- **DATASET RECORDS**
-=-=-

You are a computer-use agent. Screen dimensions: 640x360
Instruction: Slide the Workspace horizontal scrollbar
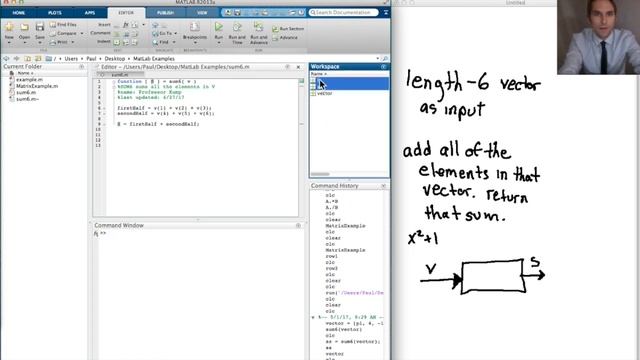coord(320,174)
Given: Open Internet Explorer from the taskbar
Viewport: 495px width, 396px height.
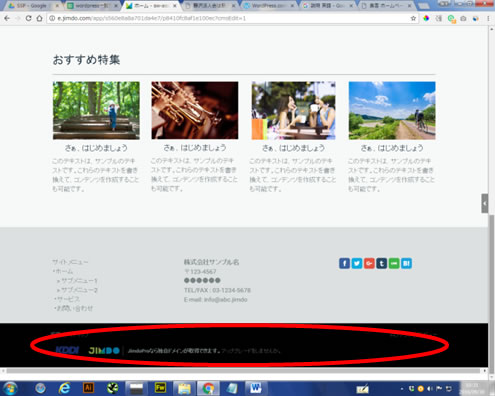Looking at the screenshot, I should pos(64,388).
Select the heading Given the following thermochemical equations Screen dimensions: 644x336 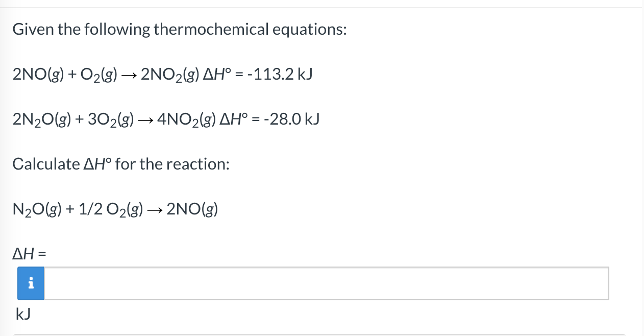pyautogui.click(x=180, y=29)
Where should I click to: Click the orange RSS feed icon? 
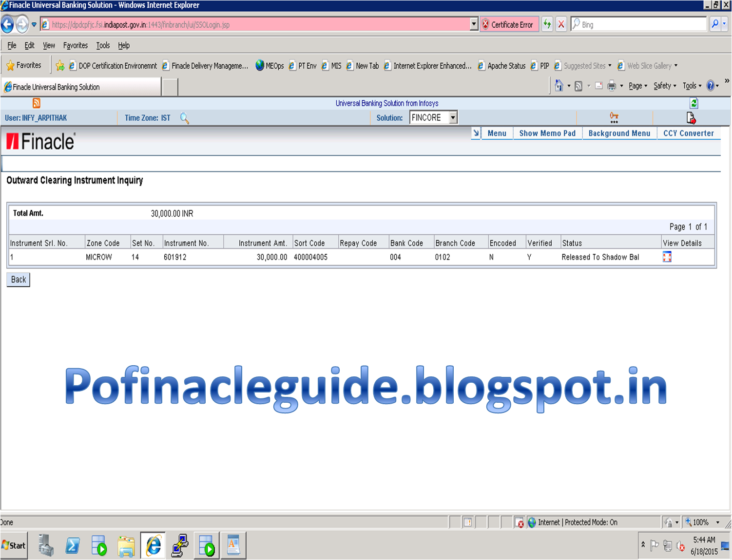tap(36, 103)
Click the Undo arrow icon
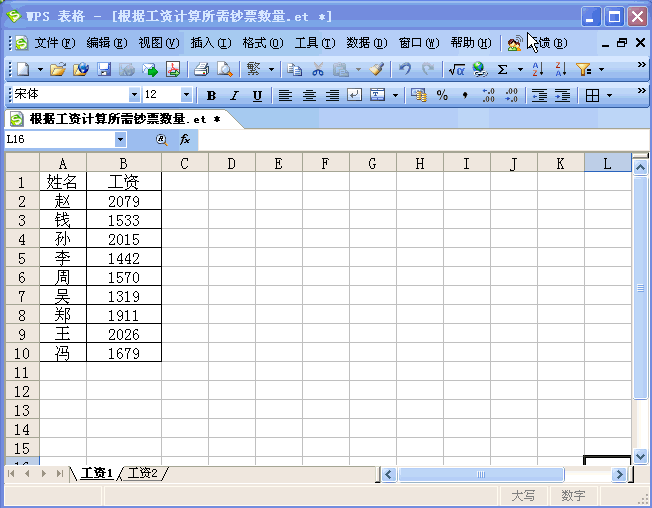652x508 pixels. [405, 70]
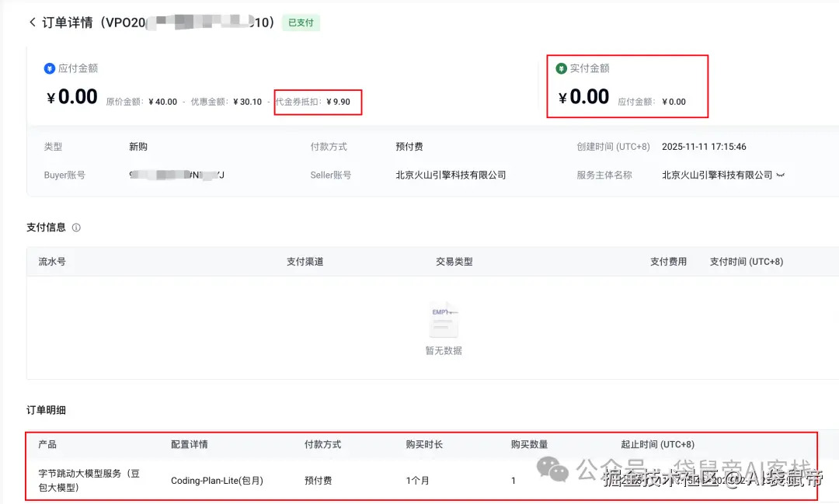Click the 流水号 column header
Screen dimensions: 839x504
tap(52, 262)
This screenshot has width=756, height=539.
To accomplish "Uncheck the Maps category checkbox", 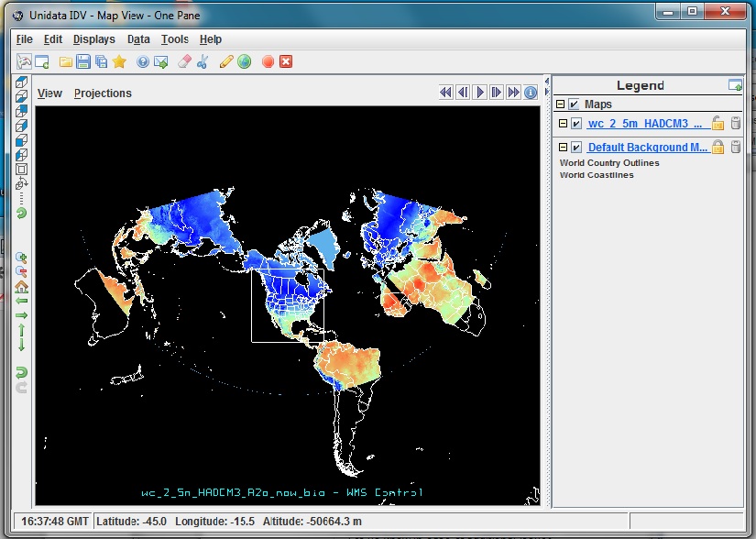I will coord(574,105).
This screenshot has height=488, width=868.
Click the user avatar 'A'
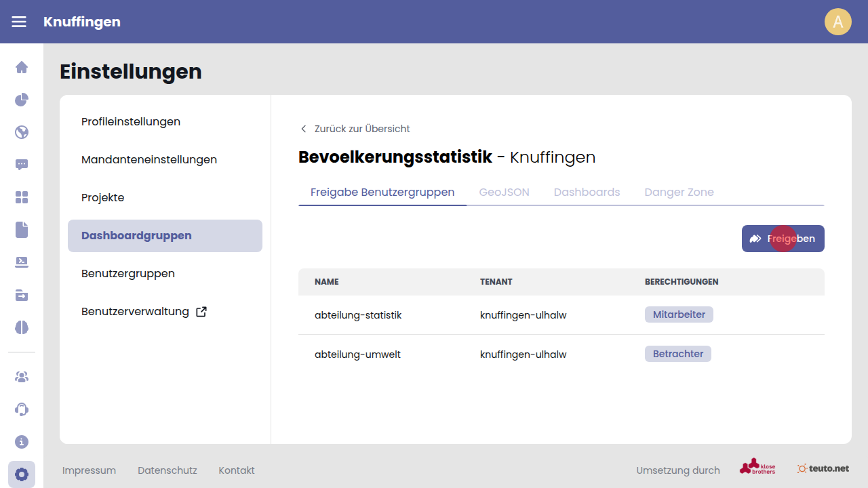[837, 22]
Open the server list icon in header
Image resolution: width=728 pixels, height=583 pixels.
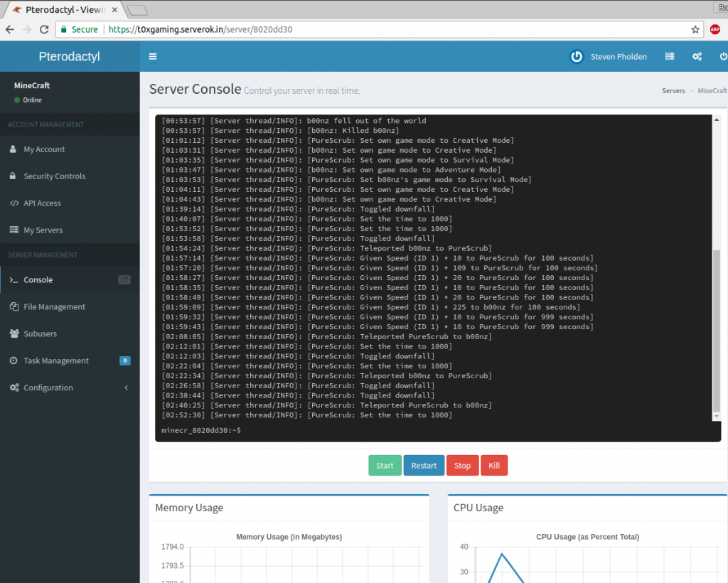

-=-=-

- **EXERCISE DIRECTIONS**
Counting only lines that contain the word "This", state how many appear in the entries, and add nothing.

- **SOLUTION TO THE EXERCISE**
2